SECTION 1408. Company to Reserve Common Stock.
The Company shall at all times reserve and keep available, free
from pre-emptive rights, out of its authorized but unissued Common
Stock, for the purpose of effecting the conversion of Securities, the
full number of shares of Common Stock then issuable upon the conversion
of all outstanding Securities.
SECTION 1409. Taxes on Conversions.
The Company will pay any and all taxes that may be payable in
respect of the issue or delivery of shares of Common Stock on conversion
of Securities pursuant hereto. The Company shall not, however, be
required to pay any tax which may be payable in respect of any transfer
involved in the issue and delivery of shares of Common Stock in a name
other than that of the Holder of the Security or Securities to be
converted, and no such issue or delivery shall be made unless and until
the Person requesting such issue has paid to the Company the amount of
any such tax, or has established to the satisfaction of the Company that
such tax has been paid.
SECTION 1410. Covenant as to Common Stock.
The Company covenants that all shares of Common Stock which may be
issued upon conversion of Securities will upon issue be fully paid and
nonassessable and, except as provided in Section 1409, the Company will
pay all taxes, liens and charges with respect to the issue thereof.
SECTION 1411. Cancellation of Converted Securities.
All Securities delivered for conversion shall be delivered to the
Trustee to be canceled by or at the direction of the Trustee, which
shall dispose of the same as provided in Section 309.
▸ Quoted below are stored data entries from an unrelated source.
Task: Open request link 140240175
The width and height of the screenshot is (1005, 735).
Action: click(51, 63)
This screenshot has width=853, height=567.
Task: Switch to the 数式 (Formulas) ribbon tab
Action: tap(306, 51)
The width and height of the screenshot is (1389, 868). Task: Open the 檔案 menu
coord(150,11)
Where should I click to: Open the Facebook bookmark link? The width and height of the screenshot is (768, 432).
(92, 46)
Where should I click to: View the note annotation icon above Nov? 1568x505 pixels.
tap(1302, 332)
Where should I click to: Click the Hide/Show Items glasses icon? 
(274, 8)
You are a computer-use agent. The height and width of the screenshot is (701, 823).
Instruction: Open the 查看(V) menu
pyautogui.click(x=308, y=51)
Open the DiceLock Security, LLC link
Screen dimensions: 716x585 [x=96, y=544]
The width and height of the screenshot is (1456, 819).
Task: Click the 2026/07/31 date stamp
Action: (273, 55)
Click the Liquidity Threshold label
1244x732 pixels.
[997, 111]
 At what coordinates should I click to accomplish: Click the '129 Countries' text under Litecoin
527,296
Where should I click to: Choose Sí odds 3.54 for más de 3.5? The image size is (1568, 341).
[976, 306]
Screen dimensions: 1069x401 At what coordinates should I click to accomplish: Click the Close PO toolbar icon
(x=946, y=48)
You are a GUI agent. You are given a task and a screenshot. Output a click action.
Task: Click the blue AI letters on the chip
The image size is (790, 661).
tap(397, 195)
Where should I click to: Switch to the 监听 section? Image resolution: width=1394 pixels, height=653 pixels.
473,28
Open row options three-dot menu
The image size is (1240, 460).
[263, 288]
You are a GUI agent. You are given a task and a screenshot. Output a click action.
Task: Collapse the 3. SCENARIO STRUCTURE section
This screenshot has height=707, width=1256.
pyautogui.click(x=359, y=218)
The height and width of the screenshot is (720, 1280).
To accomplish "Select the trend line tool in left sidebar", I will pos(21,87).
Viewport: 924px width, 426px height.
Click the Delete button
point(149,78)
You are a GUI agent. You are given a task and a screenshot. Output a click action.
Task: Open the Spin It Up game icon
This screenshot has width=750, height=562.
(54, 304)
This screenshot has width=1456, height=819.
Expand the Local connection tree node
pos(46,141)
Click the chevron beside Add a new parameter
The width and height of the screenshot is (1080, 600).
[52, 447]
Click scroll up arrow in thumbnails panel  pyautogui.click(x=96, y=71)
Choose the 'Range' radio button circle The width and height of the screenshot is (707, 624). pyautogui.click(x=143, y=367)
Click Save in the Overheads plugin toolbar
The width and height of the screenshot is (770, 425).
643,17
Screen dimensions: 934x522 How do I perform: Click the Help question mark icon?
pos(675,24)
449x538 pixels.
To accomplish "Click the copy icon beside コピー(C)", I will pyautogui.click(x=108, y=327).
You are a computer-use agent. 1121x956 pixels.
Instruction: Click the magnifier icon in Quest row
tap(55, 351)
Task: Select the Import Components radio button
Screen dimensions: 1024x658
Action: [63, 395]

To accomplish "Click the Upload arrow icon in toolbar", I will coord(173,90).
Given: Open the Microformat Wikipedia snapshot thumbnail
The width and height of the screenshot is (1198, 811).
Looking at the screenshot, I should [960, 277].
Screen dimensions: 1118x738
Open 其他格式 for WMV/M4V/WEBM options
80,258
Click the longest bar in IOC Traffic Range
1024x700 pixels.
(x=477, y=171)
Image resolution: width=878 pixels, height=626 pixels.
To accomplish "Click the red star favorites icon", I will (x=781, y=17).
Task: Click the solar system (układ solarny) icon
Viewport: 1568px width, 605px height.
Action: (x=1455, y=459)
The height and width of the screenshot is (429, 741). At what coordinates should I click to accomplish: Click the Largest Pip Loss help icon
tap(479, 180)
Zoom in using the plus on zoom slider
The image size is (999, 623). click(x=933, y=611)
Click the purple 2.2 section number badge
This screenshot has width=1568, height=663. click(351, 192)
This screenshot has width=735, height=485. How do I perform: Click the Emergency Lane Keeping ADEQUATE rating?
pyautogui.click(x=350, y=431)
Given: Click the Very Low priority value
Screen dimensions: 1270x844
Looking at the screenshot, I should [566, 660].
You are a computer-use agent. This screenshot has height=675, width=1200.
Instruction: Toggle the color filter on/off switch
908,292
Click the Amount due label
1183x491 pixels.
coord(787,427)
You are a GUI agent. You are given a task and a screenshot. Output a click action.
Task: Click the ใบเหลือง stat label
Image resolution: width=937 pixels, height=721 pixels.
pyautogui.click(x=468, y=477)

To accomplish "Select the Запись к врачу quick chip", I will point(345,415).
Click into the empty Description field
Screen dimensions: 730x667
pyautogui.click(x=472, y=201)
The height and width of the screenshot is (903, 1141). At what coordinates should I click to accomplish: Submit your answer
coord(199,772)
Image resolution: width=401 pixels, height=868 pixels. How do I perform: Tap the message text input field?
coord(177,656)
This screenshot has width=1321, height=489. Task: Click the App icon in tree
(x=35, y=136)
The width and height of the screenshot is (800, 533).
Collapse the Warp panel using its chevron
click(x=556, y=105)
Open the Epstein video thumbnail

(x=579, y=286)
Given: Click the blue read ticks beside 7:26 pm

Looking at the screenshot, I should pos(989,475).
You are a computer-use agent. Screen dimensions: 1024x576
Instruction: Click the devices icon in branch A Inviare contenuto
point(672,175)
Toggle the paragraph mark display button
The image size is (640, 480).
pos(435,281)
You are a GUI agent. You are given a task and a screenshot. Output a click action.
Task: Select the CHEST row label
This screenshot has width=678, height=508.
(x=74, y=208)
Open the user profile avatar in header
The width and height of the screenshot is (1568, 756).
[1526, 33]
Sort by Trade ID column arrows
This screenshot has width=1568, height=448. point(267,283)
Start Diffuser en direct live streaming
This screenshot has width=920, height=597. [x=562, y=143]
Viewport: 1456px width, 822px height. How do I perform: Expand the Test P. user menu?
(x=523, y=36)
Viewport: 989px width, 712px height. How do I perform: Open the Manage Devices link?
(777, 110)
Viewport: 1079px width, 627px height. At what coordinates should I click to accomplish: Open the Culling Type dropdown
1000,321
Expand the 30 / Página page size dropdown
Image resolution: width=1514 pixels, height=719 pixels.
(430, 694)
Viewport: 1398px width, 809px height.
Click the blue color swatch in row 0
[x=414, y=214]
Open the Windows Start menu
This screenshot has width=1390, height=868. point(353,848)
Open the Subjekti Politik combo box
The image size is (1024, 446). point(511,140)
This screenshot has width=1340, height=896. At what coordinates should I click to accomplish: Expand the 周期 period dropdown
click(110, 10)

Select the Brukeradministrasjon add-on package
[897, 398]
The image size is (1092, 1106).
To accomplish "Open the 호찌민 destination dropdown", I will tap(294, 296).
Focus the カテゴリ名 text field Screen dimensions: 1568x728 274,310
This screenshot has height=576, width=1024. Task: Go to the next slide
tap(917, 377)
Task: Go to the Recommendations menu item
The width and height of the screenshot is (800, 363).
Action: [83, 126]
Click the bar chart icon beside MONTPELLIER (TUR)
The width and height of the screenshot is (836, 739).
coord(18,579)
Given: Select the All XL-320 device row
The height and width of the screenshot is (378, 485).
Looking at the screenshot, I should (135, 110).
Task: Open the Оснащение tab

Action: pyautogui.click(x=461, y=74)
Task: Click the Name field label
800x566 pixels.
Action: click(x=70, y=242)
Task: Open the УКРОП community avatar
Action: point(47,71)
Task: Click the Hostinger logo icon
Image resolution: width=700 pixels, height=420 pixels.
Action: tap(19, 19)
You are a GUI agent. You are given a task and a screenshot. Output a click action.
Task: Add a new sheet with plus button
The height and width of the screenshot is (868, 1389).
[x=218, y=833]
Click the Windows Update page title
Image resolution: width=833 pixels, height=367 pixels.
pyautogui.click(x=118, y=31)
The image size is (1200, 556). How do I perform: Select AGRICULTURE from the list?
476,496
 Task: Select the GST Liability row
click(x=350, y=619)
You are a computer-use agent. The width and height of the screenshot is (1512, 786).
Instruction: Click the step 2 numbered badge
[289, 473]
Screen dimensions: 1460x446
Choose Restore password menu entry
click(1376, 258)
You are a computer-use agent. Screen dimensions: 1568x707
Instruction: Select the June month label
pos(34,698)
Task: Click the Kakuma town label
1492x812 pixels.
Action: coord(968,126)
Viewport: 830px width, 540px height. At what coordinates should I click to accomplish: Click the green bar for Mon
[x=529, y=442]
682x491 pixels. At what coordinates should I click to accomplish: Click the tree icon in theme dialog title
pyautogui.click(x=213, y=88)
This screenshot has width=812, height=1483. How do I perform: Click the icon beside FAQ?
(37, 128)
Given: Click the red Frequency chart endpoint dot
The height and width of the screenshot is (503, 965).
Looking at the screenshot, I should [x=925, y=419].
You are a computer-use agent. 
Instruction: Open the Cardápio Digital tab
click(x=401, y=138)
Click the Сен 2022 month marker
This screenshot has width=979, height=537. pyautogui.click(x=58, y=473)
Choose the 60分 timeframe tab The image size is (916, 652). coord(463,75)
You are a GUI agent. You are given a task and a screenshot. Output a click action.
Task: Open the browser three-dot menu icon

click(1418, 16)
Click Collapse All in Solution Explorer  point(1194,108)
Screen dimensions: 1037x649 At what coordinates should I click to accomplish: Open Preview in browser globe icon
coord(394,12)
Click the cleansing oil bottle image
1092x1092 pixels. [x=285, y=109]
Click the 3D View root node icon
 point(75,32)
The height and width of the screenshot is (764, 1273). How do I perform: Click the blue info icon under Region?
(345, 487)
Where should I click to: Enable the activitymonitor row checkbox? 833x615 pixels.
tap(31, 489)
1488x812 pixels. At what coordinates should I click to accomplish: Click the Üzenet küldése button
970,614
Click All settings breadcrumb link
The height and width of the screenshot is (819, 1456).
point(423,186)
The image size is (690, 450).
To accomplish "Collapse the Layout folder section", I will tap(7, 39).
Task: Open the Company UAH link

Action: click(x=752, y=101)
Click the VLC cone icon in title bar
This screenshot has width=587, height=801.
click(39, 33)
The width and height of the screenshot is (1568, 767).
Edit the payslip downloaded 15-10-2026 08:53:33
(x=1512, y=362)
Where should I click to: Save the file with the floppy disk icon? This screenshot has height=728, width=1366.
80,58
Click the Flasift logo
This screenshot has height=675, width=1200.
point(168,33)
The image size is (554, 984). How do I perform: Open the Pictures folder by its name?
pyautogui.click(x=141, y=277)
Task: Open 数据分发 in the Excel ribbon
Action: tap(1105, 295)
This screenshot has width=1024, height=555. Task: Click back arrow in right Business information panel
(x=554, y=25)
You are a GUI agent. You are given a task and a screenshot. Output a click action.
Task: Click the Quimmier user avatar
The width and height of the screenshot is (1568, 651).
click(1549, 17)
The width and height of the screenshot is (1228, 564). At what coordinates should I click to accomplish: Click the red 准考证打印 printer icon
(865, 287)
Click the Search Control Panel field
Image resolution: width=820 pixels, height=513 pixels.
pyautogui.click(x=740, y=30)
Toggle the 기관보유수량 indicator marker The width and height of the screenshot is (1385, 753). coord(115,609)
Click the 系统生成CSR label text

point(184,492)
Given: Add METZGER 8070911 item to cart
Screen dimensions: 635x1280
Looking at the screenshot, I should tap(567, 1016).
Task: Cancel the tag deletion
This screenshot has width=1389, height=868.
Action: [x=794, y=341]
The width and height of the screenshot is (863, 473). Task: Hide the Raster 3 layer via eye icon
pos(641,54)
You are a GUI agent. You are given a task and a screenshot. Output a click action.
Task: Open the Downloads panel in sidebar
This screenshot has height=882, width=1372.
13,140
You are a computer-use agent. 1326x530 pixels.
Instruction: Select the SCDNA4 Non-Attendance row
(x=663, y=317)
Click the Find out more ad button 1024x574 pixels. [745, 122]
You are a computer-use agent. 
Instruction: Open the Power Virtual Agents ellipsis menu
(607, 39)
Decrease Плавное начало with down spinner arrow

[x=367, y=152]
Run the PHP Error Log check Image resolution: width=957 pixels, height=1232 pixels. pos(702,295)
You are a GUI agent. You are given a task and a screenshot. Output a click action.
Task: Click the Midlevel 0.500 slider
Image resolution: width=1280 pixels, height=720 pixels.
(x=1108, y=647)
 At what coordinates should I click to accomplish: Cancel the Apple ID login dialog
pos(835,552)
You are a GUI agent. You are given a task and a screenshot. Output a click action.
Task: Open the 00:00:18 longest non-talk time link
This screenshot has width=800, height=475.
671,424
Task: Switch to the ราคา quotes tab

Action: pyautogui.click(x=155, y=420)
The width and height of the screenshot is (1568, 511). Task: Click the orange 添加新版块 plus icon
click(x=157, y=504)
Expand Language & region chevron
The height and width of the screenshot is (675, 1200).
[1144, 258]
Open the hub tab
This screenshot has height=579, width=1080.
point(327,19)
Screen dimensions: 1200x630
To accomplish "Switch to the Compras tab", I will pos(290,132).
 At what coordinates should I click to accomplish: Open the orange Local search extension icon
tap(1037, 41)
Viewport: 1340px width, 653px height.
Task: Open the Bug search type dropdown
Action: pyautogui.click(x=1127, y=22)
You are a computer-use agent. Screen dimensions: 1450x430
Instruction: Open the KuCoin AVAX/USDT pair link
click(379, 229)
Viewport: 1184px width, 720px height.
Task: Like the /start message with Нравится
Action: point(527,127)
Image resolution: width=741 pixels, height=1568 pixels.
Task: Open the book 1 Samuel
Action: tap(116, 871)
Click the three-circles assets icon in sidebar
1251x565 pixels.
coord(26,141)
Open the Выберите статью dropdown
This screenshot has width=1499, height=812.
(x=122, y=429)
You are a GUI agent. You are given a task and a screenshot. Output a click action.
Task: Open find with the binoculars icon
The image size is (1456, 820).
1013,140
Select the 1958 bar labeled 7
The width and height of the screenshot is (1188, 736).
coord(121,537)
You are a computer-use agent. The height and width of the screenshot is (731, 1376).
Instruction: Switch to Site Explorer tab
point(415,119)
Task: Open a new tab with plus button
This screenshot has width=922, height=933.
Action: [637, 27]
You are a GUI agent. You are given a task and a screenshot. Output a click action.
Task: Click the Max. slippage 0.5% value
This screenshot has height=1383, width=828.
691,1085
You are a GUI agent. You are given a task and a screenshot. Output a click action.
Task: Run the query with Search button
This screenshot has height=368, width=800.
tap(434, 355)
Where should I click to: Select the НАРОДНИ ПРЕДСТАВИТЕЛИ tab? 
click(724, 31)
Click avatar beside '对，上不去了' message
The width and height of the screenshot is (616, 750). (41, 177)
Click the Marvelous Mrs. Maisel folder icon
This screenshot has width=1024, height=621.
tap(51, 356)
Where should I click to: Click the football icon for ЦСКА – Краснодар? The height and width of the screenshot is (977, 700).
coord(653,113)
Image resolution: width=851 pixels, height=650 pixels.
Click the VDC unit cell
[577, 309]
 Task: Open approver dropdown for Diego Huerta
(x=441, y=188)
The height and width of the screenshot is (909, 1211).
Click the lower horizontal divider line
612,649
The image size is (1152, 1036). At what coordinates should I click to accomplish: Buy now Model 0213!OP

SECTION 1412. Provisions in Case of Consolidation, Merger of Sale of
Assets.
In case of any consolidation of the Company with, or merger of the
Company into, any other Person, any merger of another Person into the
Company (other than a merger which does not result in any
reclassification, conversion, exchange or cancellation of outstanding
shares of Common Stock of the Company) or any sale or transfer of all or
substantially all of the assets of the Company, the Person formed by
such consolidation or resulting from such merger or which acquires such
assets, as the case may be, shall execute and deliver to the Trustee a
supplemental indenture providing that the Holder of each Security then
outstanding shall have the right thereafter, during the period such
Security shall be convertible as specified in Section 1402, to convert
such Security only into the kind and amount of securities, cash and
other property receivable upon such consolidation, merger, sale or
transfer by a holder of the number of shares of Common Stock of the
Company into which such security might have been converted immediately
prior to such consolidation, merger, sale or transfer, assuming such
holder of Common Stock of the Company (i) is not a Person with which the
Company consolidated or into which the Company merged or which merged
into the Company or to which such sale or transfer was made, as the case
may be ("Constituent Person"), or any Affiliate of a Constituent Person
and (ii) failed to exercise his rights of election, if any, as to the
kind or amount of securities, cash and other property receivable upon
such consolidation, merger, sale or
53
transfer (provided that if the kind or amount of securities, cash and
other property receivable upon such consolidation, merger, sale or
transfer is not the same for each share of Common Stock of the Company
held immediately prior to such consolidation, merger, sale or transfer
by other than a Constituent Person or an Affiliate thereof and in
respect of which such rights of election shall not have been exercised
("non-electing share"), then for the purpose of this Section the kind
and amount of securities, cash and other property receivable upon such
consolidation, merger, sale or transfer by each non-electing share shall
be deemed to be the kind and amount so receivable per share by a
plurality of the non-electing shares), and assuming, if such
consolidation, merger, sale or transfer is prior to the date upon which
the Securities first become convertible, that the Securities were
convertible at the time of such consolidation, merger, sale or transfer
at the initial conversion price specified in Section 1402 as adjusted
from the date of the issuance of the applicable Securities to such time
pursuant to Section 1405. Such supplemental indenture shall provide for
adjustments which, for events subsequent to the effective date of such
supplemental indenture, shall be as nearly equivalent as may be
practicable to the adjustments provided for in this Article. The above
provisions of this Section shall similarly apply to successive
consolidations, mergers, sales or transfers.
ARTICLE FIFTEEN
IMMUNITY OF INCORPORATORS, STOCKHOLDERS,
OFFICERS, DIRECTORS AND EMPLOYEES
SECTION 1501. Exemption from Individual Liability.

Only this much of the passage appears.